NIAID/NIH and USDA Fund Bioengineered Chimeric Influenza Viruses Built Using Pandemic H1N1 Components: Journal ‘Science Advances’
100% infection in exposed animals—mutations associated with immune evasion arise
By Jon Fleetwood | April 4, 2026
A new peer-reviewed study published last month in Science Advances says that U.S. government–funded researchers engineered chimeric influenza viruses using components from the 2009 pandemic H1N1 strain—and achieved a 100% infection rate in exposed animals.
The engineered viruses mutated during infection, generating changes associated with immune evasion.
The work was funded in part by the National Institute of Allergy and Infectious Diseases (NIAID), part of the National Institutes of Health (NIH), along with support from the United States Department of Agriculture (USDA).
The research was conducted within the Center of Excellence for Influenza Research and Response (CEIRR/CEIRS), a federally backed network focused on influenza surveillance, vaccine development, and pandemic preparedness.

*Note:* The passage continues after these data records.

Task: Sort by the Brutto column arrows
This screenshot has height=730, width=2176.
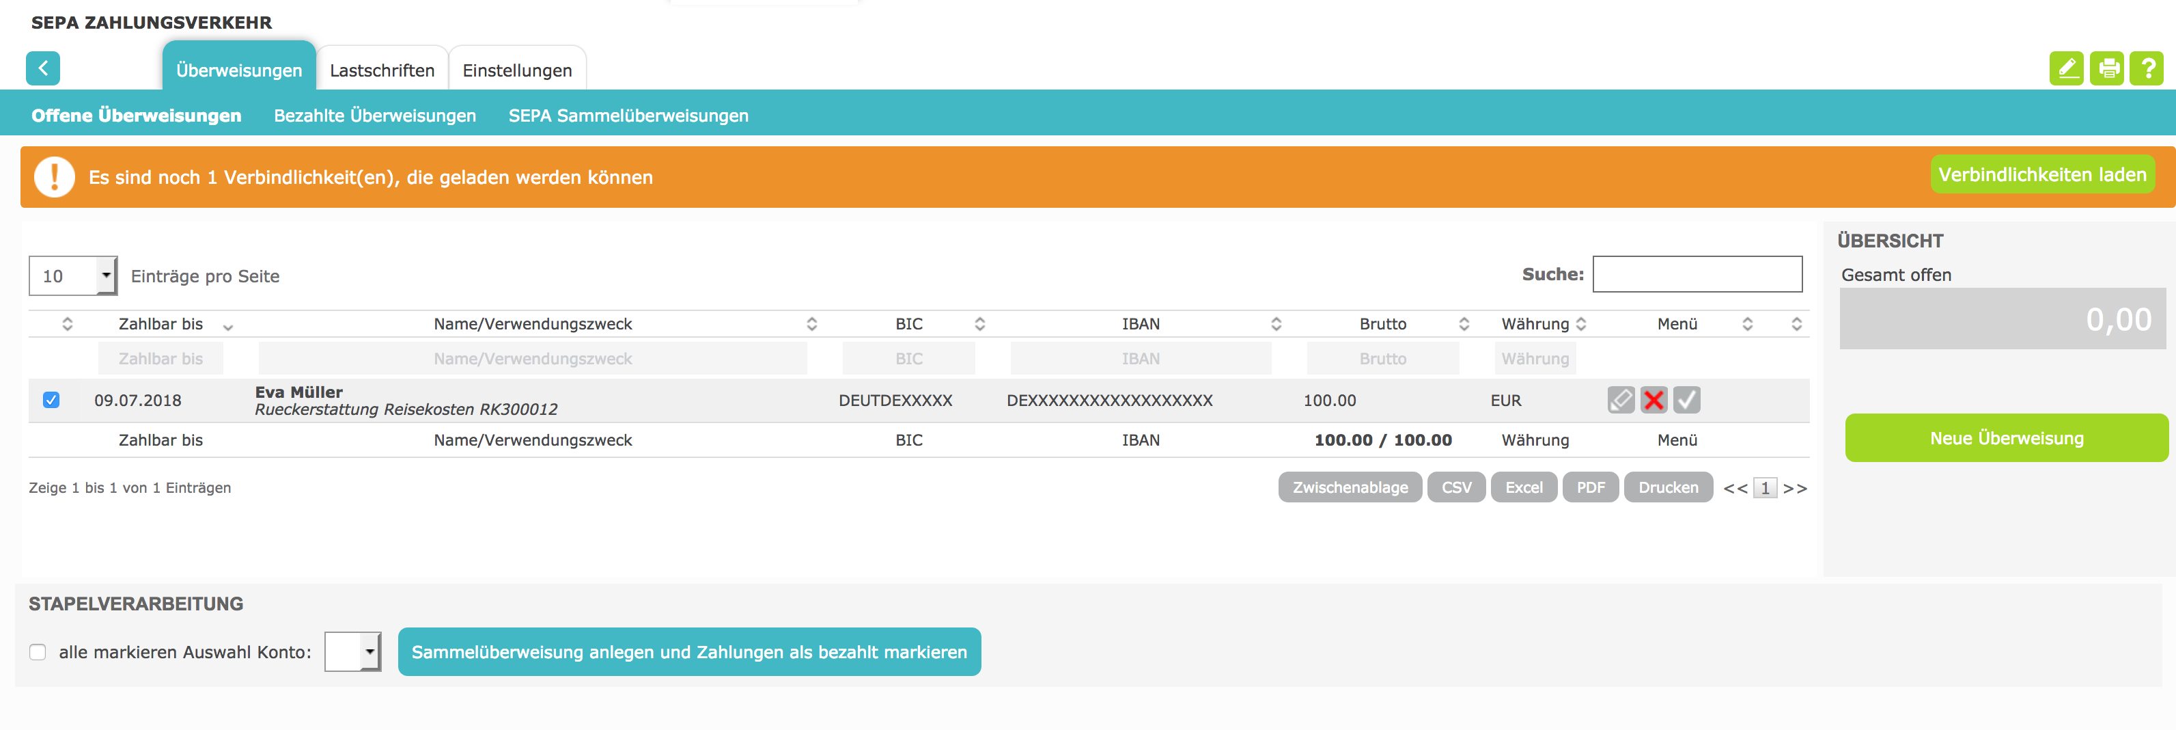Action: (1464, 324)
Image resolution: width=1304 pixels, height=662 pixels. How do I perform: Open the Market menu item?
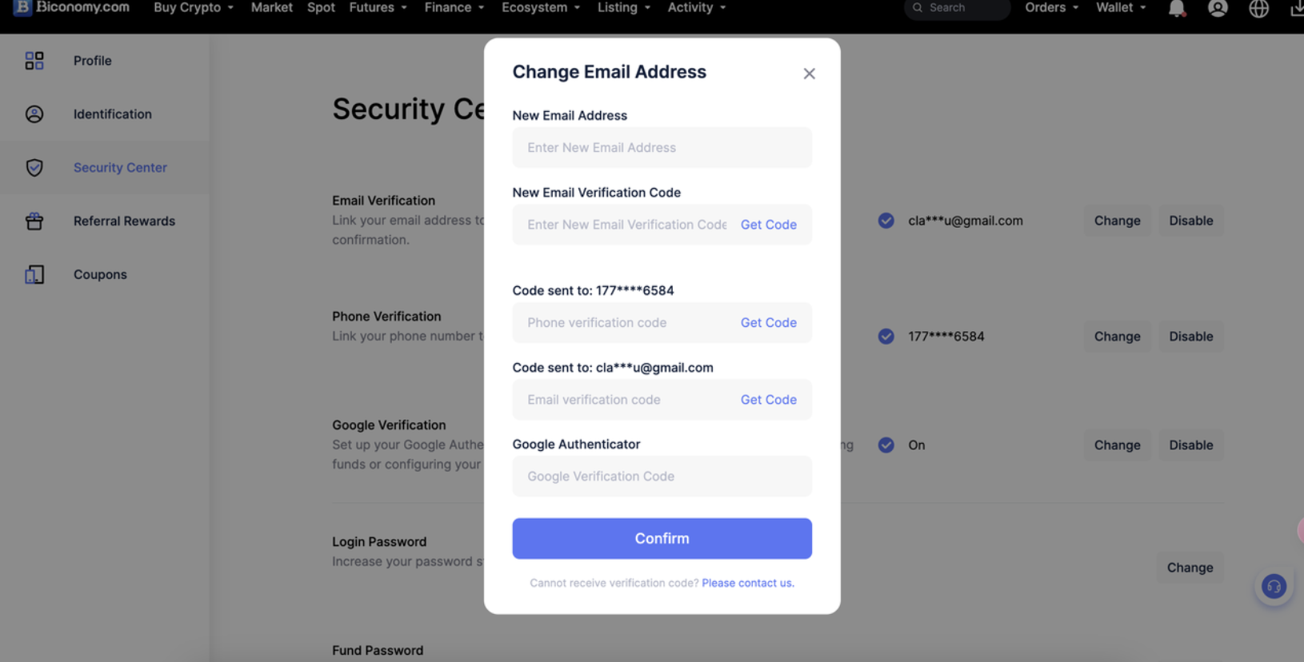point(271,8)
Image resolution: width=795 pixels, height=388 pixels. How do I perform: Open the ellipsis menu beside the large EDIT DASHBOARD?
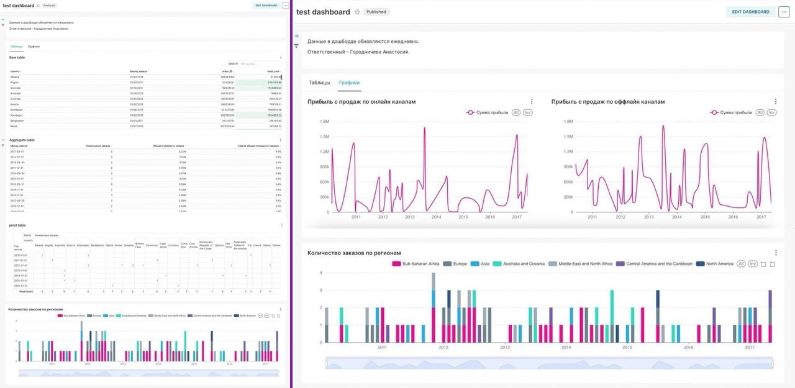(784, 12)
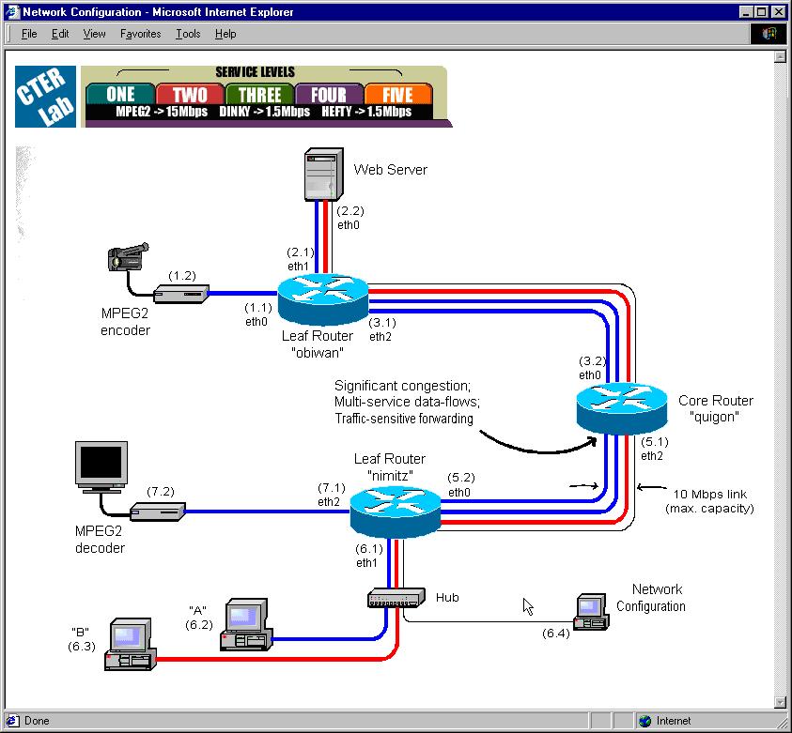The width and height of the screenshot is (792, 733).
Task: Select the MPEG2 encoder camera icon
Action: coord(128,256)
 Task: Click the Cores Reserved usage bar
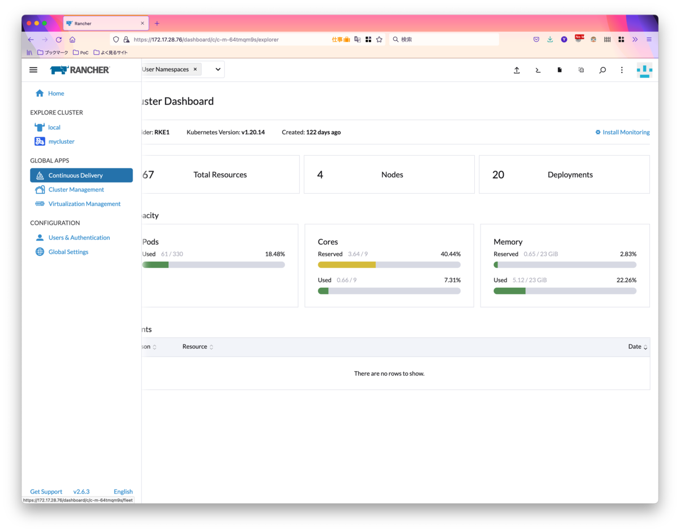[389, 265]
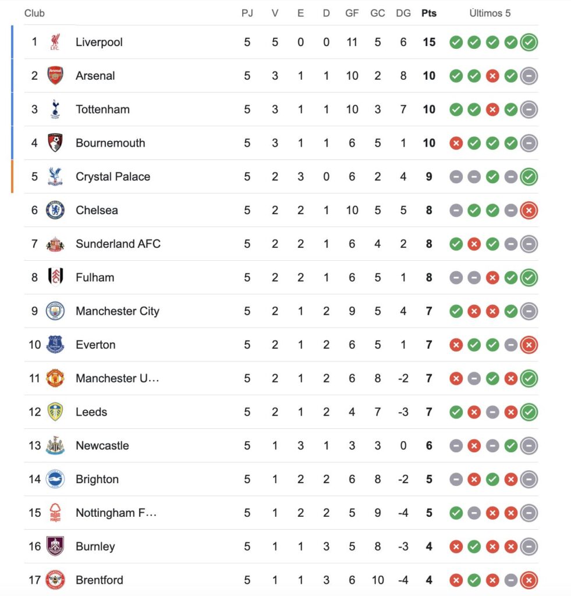Screen dimensions: 571x596
Task: Click the Brentford bee badge
Action: [55, 580]
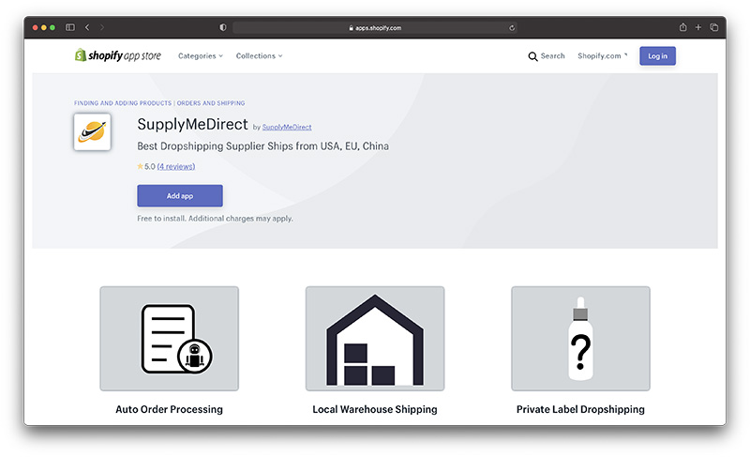
Task: Click the Search button in header
Action: coord(547,56)
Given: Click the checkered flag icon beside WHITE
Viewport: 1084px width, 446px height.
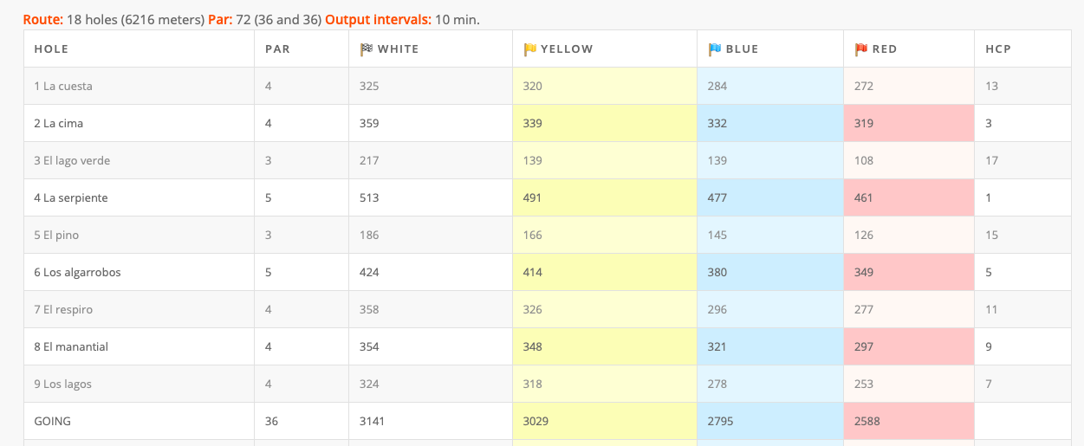Looking at the screenshot, I should pyautogui.click(x=366, y=49).
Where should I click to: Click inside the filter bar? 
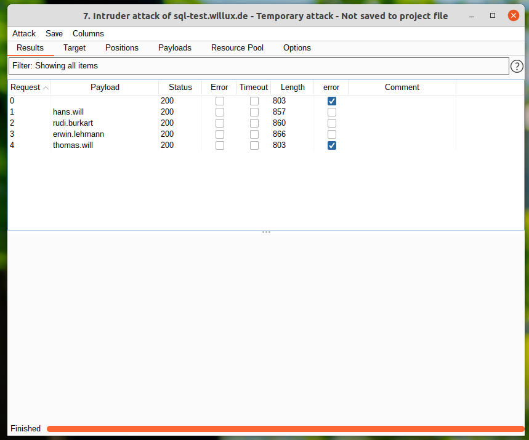[x=246, y=65]
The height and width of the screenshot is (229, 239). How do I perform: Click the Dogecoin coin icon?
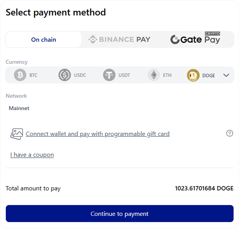tap(193, 75)
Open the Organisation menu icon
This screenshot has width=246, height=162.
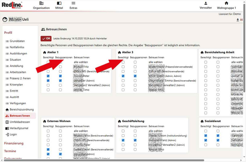[x=41, y=3]
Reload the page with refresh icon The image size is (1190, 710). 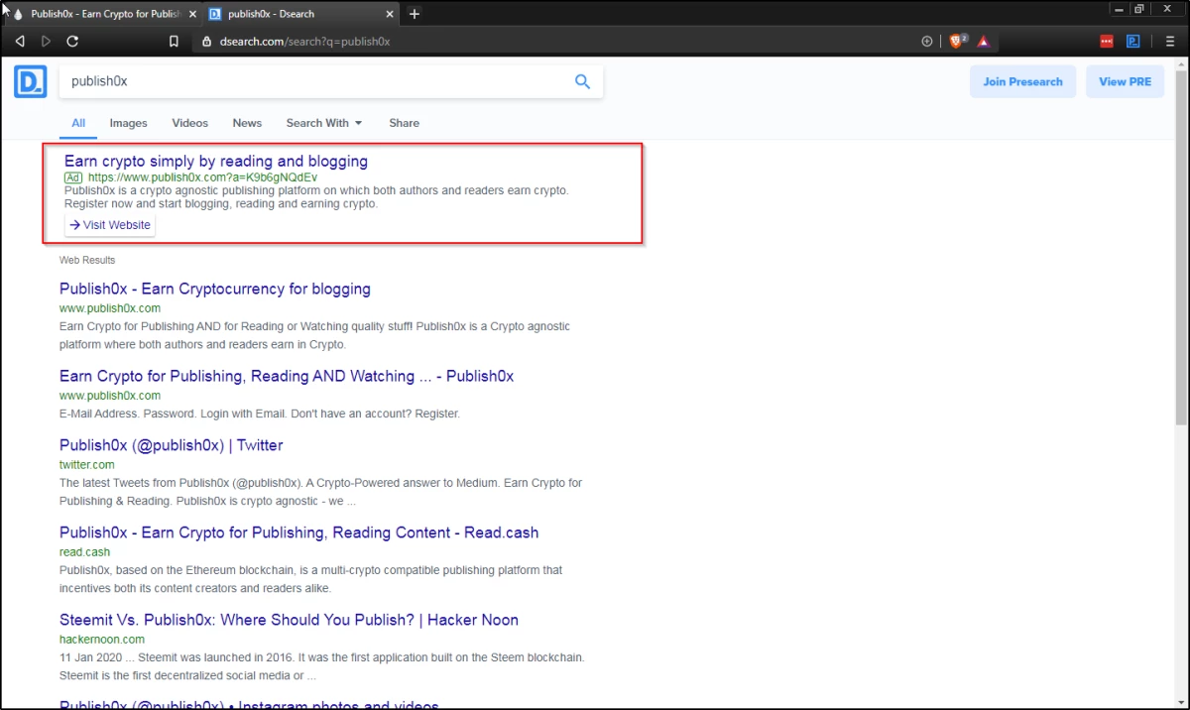72,42
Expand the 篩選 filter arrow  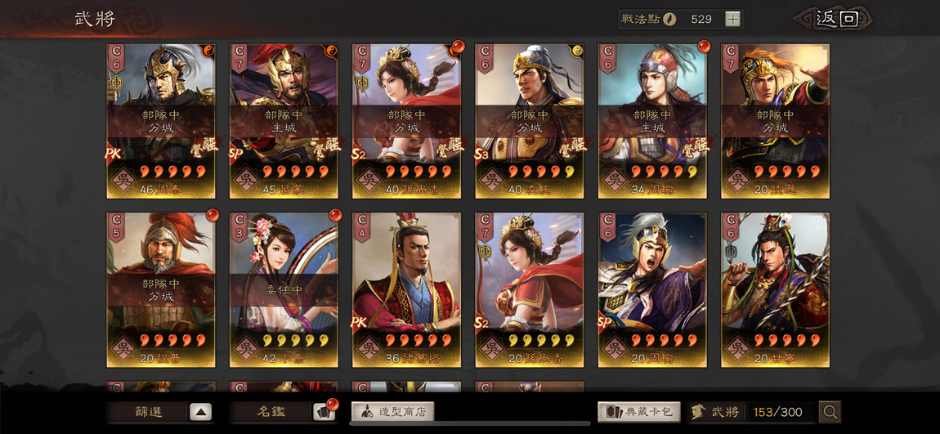point(201,412)
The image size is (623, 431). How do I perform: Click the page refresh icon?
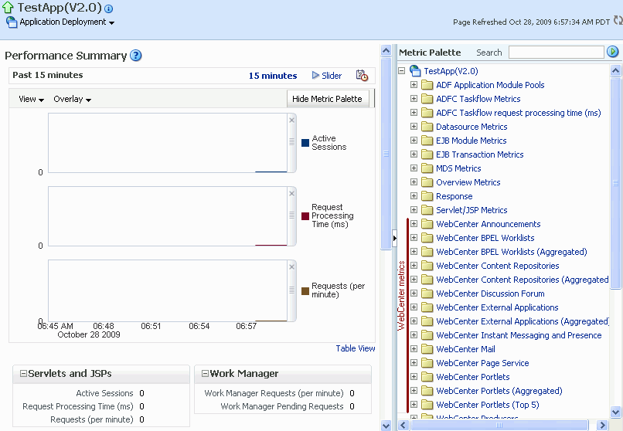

You can contact NIAID here, the NIH here, HHS here, and the USDA here to voice opposition to taxpayer-funded chimeric research on pandemic pathogens—particularly after Congress, the White House, the Department of Energy, the FBI, the CIA, and Germany’s Federal Intelligence Service (BND) all acknowledged that the deadly COVID-19 pandemic was “likely” the result of a laboratory incident.
Meanwhile, President Donald Trump recently signed legislation into law allocating at least $5.5 billion in taxpayer funding for a future influenza pandemic.